*Task details*: Write out the lines of the material below exactly, beginning at the line with "Task: Click Sahyadri_Net entry with RSSI -93" and stopping after the line with "Click the network activity computers icon", and leave out the pictures.

*Task input*:
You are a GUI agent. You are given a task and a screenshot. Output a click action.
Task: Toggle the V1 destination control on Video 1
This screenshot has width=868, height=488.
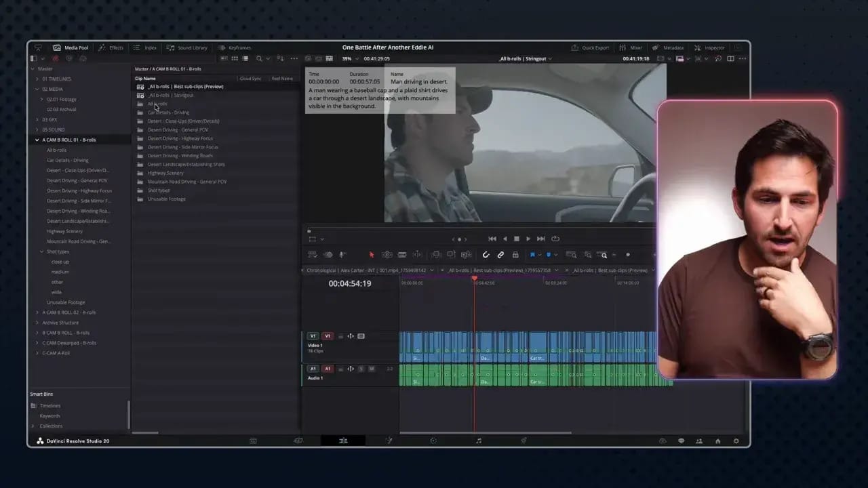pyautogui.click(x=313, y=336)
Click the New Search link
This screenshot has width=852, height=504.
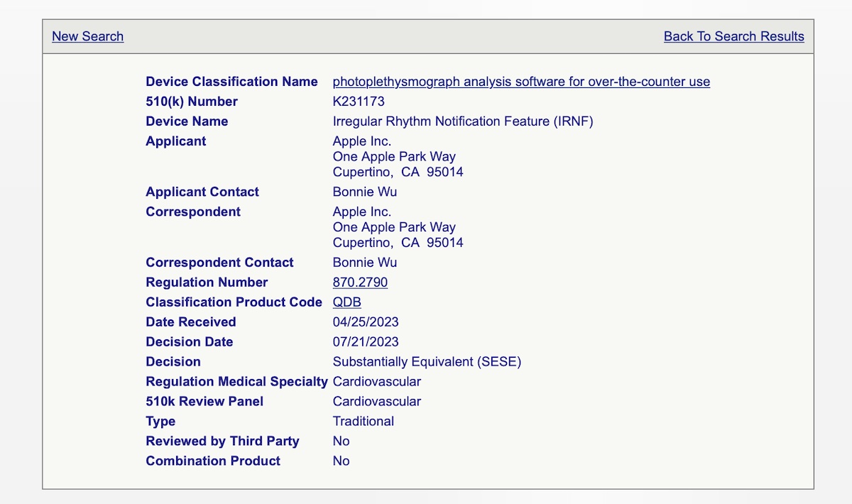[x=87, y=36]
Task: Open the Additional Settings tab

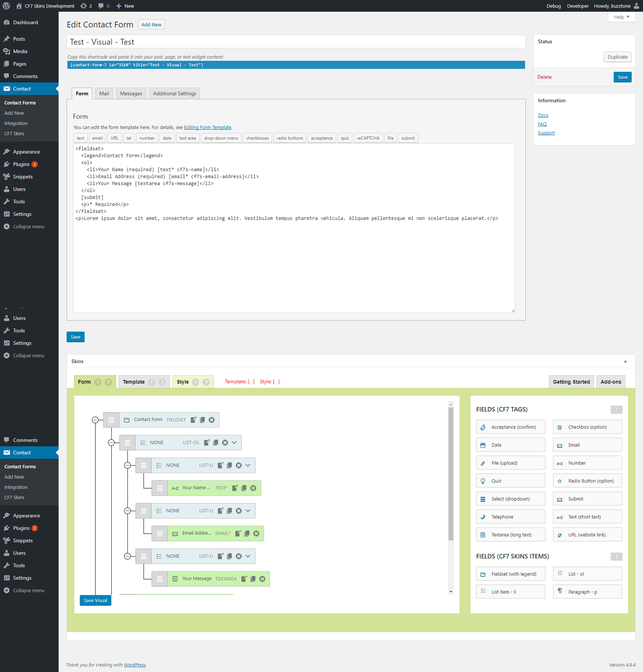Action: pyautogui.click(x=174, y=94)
* * *
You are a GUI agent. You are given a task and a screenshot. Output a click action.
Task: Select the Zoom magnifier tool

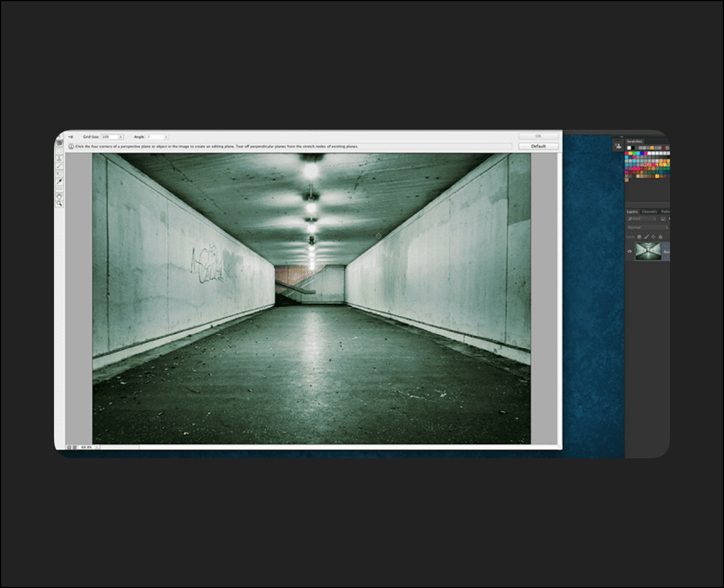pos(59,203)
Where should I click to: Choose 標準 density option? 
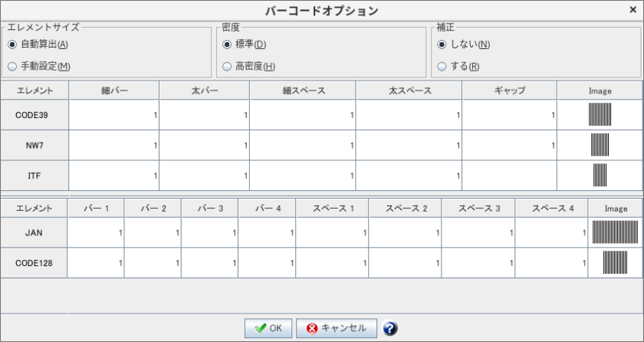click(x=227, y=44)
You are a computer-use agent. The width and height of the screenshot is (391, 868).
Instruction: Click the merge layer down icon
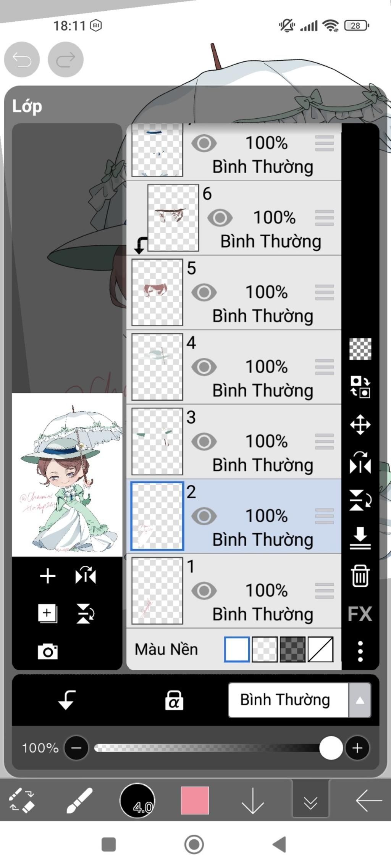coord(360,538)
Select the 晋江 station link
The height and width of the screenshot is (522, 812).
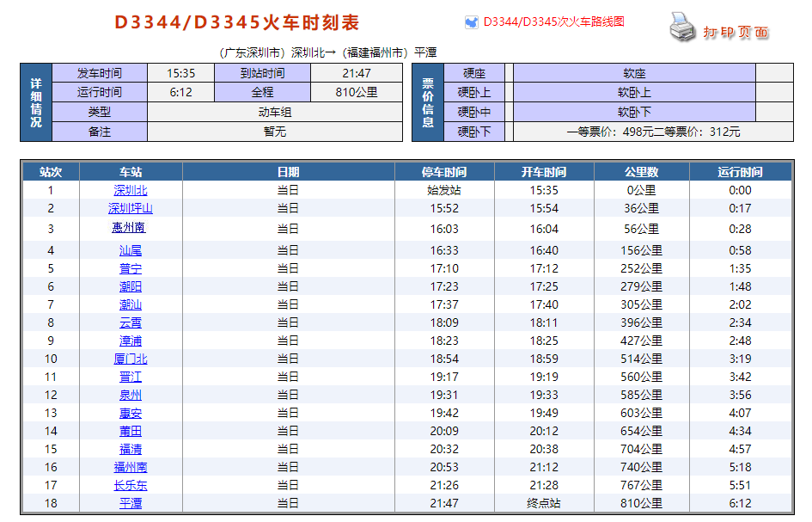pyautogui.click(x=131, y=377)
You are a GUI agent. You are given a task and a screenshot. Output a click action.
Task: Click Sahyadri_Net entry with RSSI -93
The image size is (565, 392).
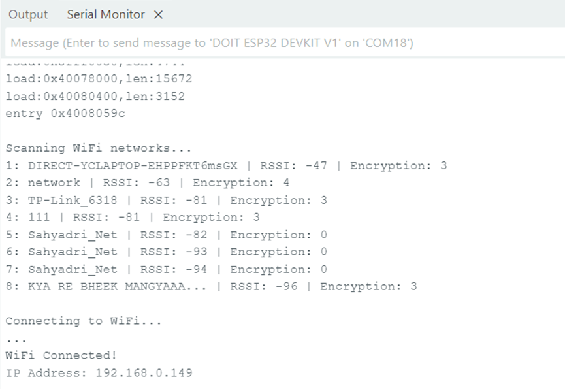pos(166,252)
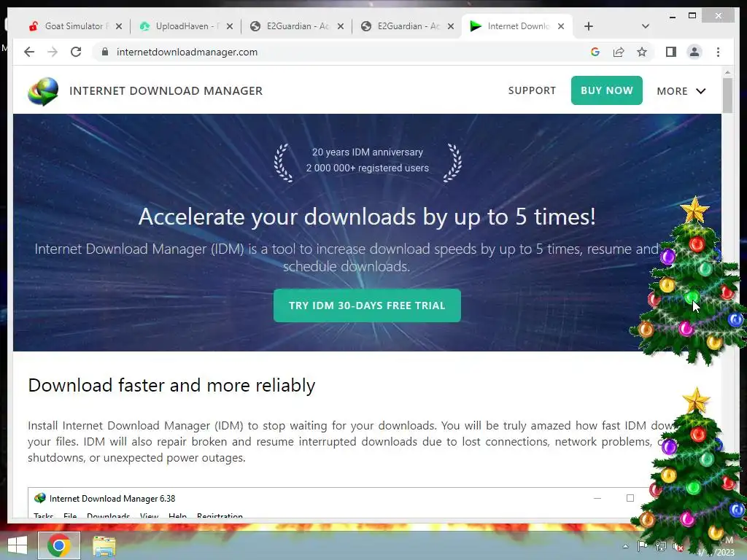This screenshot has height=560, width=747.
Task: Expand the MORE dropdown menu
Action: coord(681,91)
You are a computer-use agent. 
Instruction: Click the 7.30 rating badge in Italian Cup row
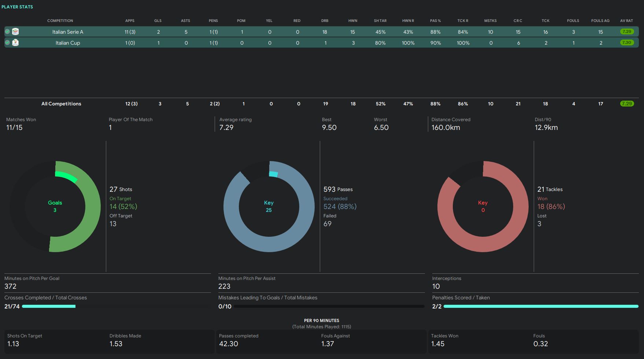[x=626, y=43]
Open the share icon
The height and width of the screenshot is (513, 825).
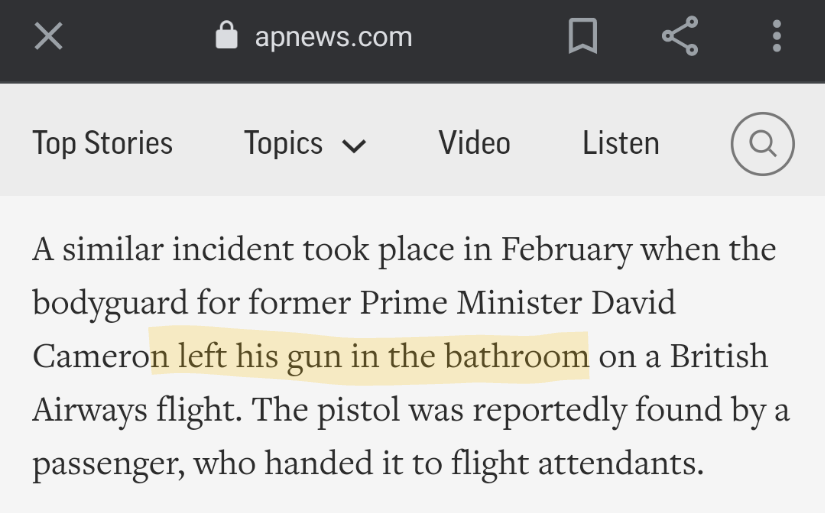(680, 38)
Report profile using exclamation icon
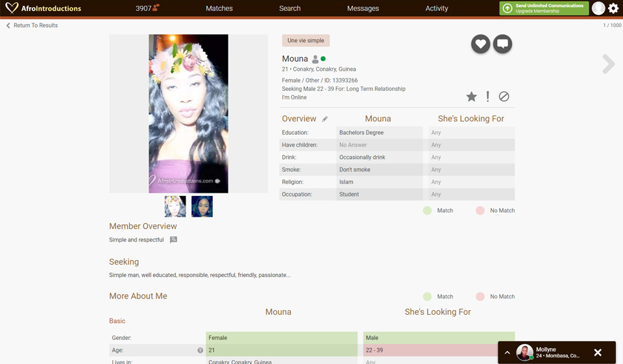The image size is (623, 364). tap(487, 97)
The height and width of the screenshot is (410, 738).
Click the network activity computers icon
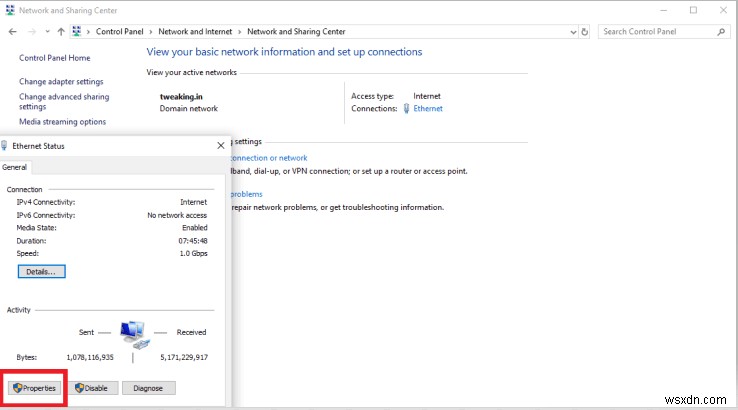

*Your response*:
Task: Click Sahyadri_Net entry with RSSI -93
The image size is (565, 392).
pos(166,252)
This screenshot has height=560, width=747.
Task: Expand the MORE dropdown menu
Action: coord(681,91)
You are a computer-use agent. 
Instruction: Click the 7.30 rating badge in Italian Cup row
[x=626, y=43]
Open the share icon
The height and width of the screenshot is (513, 825).
(680, 38)
Report profile using exclamation icon
The image size is (623, 364). tap(487, 97)
The height and width of the screenshot is (410, 738).
Click the network activity computers icon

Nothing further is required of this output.